### WHAT YOU ARE ASKED TO DO:
All the records that follow need to be reproduced exactly. Omit the images.

Dataset entries
+-------+
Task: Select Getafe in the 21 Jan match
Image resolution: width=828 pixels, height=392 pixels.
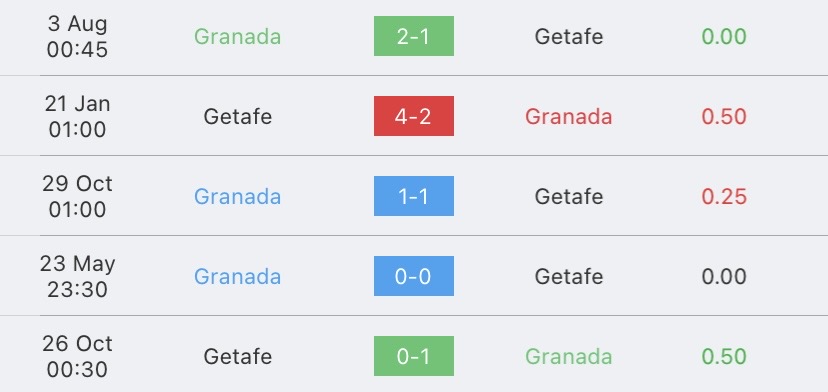Action: pyautogui.click(x=238, y=116)
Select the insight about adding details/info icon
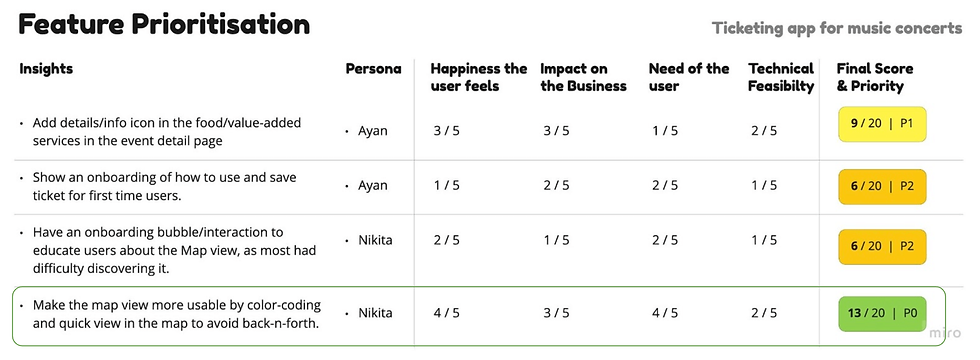The width and height of the screenshot is (980, 360). click(167, 132)
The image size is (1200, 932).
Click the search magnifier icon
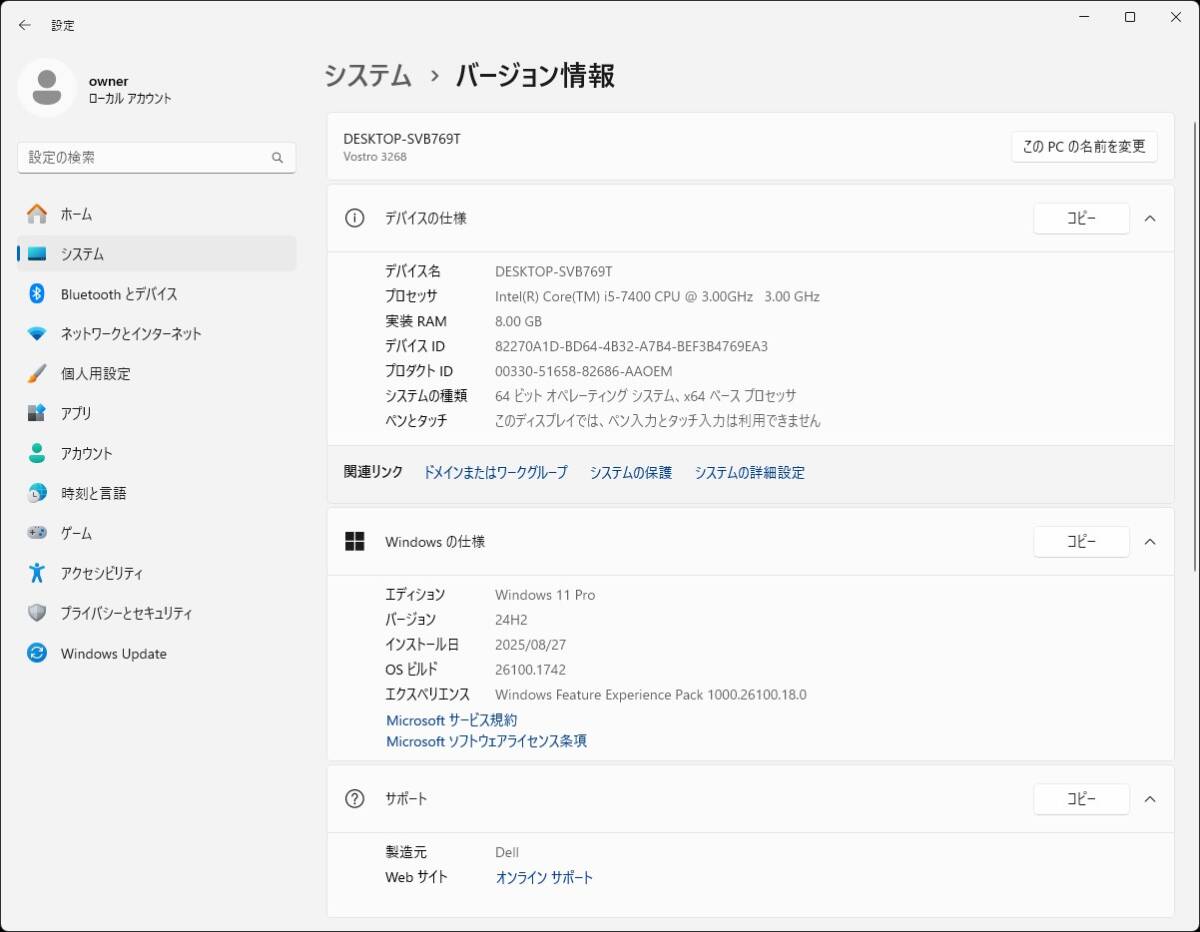[x=277, y=158]
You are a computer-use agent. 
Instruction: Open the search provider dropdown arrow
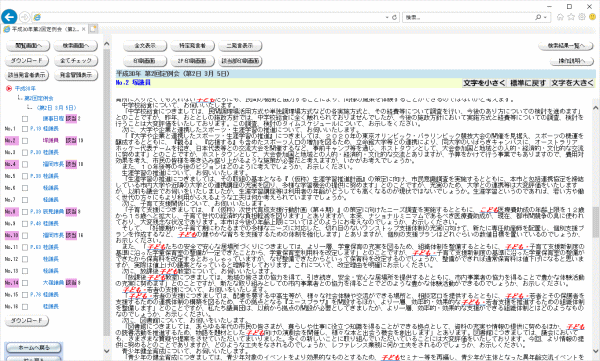pyautogui.click(x=545, y=18)
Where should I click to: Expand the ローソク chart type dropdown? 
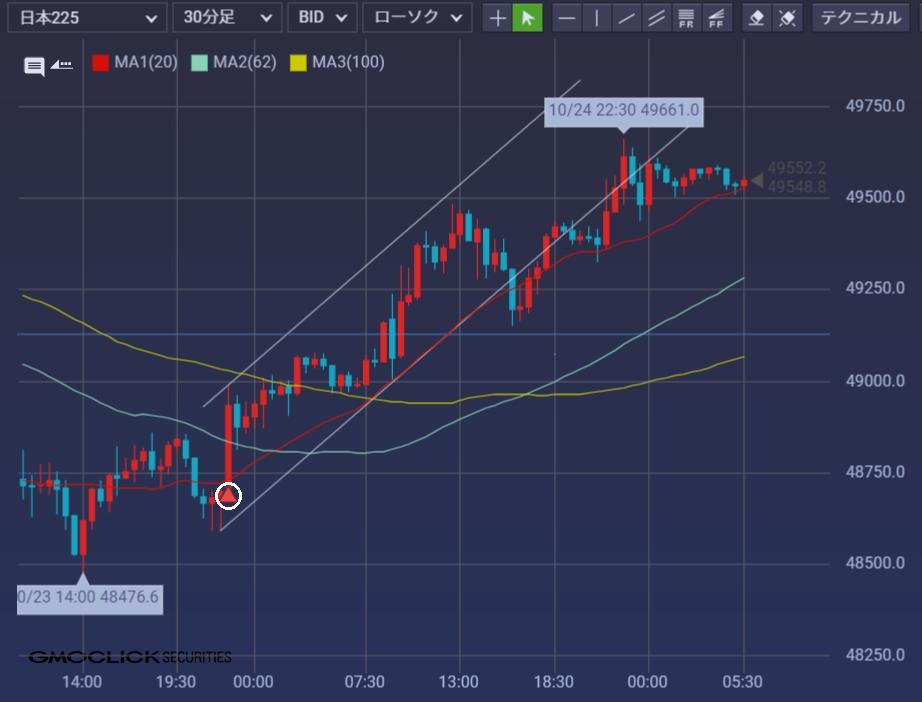[x=417, y=18]
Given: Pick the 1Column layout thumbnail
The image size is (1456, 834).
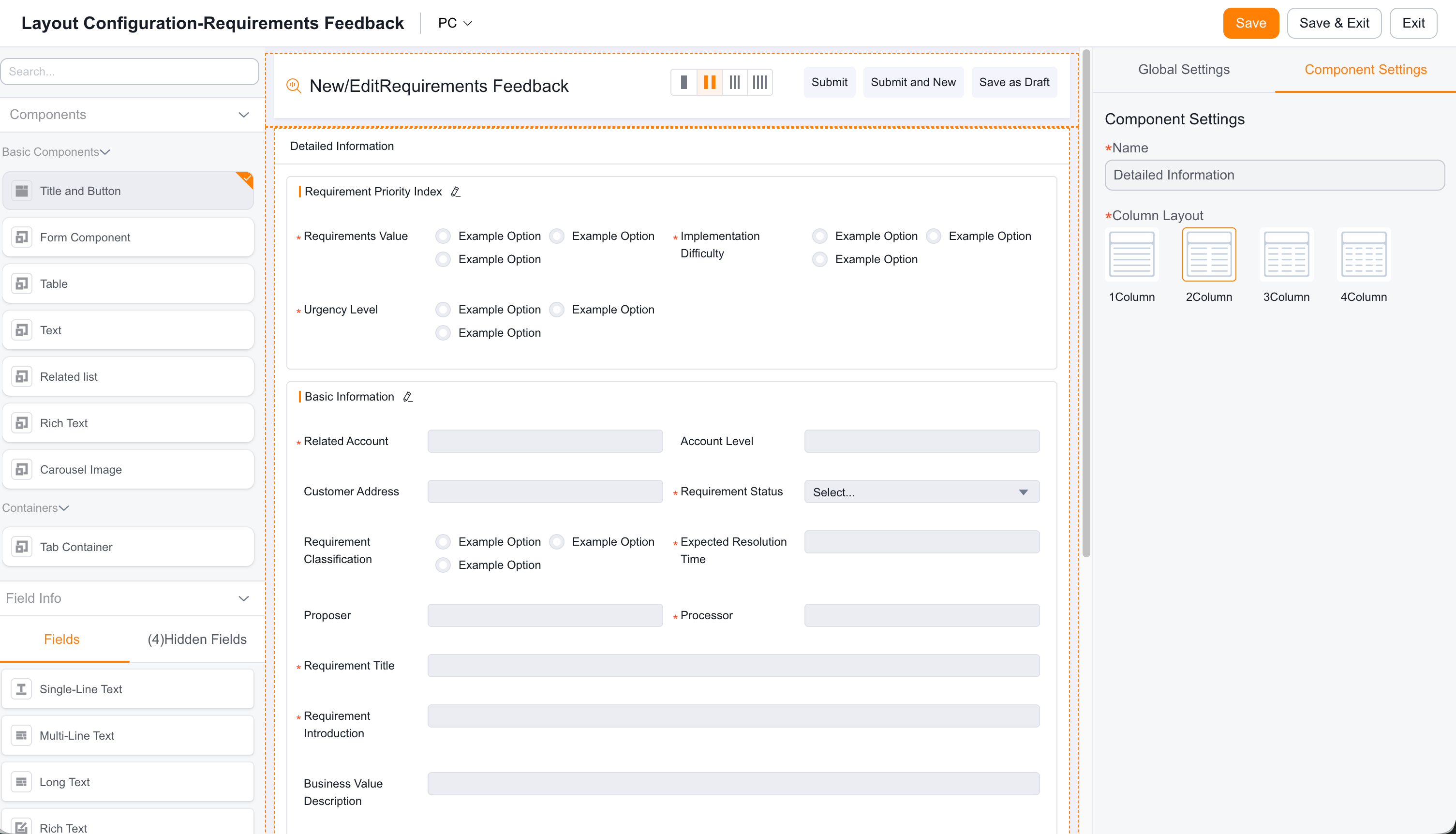Looking at the screenshot, I should (x=1131, y=254).
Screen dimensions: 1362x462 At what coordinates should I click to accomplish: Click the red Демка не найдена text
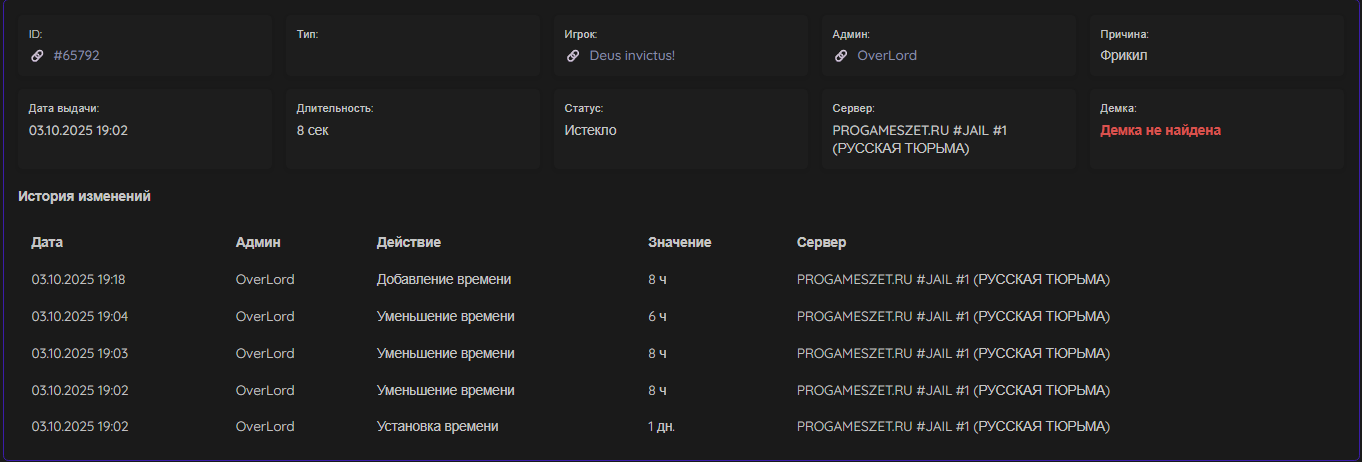point(1160,130)
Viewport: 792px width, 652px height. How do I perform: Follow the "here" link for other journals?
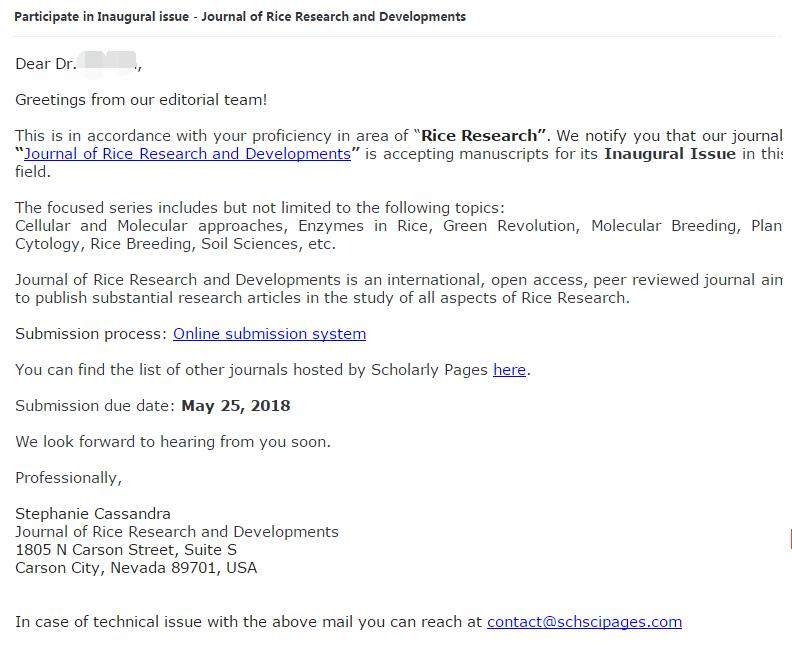(x=509, y=370)
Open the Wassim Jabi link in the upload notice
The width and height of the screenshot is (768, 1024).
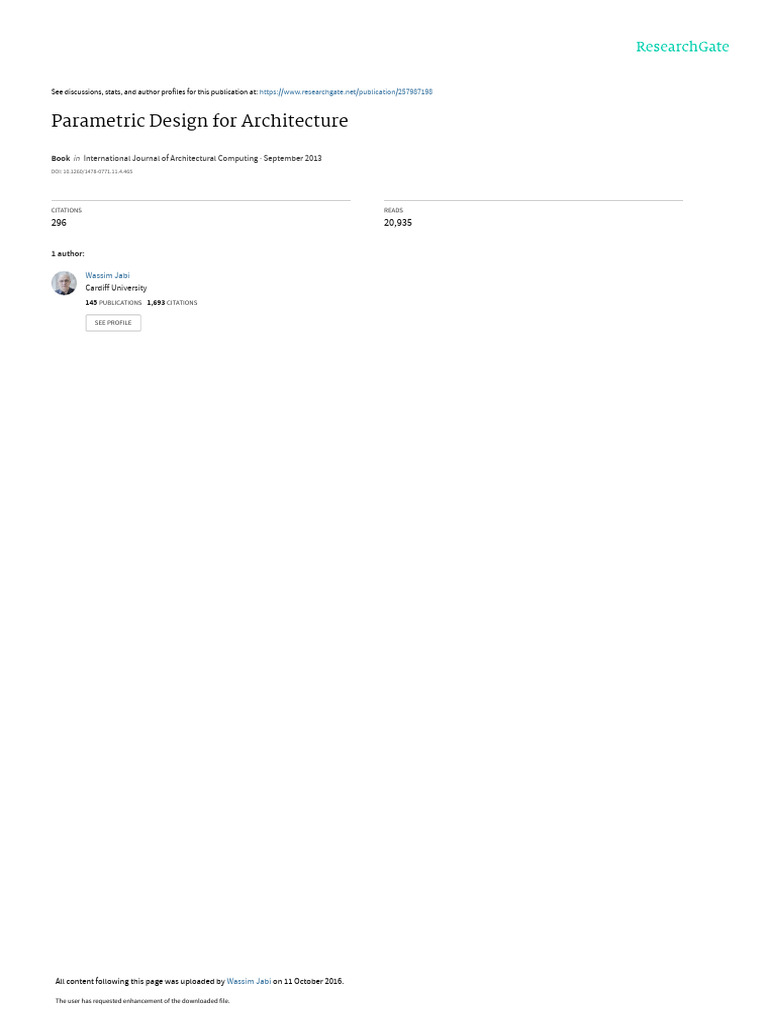pyautogui.click(x=249, y=981)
+-------+
### ANSWER TO THIS EXERCISE:
Task: Select Getafe in the 21 Jan match
Image resolution: width=828 pixels, height=392 pixels.
Action: pyautogui.click(x=238, y=116)
Select the insight about adding details/info icon
The width and height of the screenshot is (980, 360). click(167, 132)
The image size is (1200, 932).
Click the search magnifier icon
[x=277, y=158]
You are a computer-use agent. 
Instruction: Open the search provider dropdown arrow
pyautogui.click(x=545, y=18)
Where should I click to: Expand the ローソク chart type dropdown? 
[x=417, y=18]
Given: Pick the 1Column layout thumbnail
The image size is (1456, 834).
Looking at the screenshot, I should (x=1131, y=254).
Screen dimensions: 1362x462 At what coordinates should I click to accomplish: Click the red Демка не найдена text
point(1160,130)
Viewport: 792px width, 652px height. How do I perform: Follow the "here" link for other journals?
(x=509, y=370)
Open the Wassim Jabi link in the upload notice
The width and height of the screenshot is (768, 1024).
pyautogui.click(x=249, y=981)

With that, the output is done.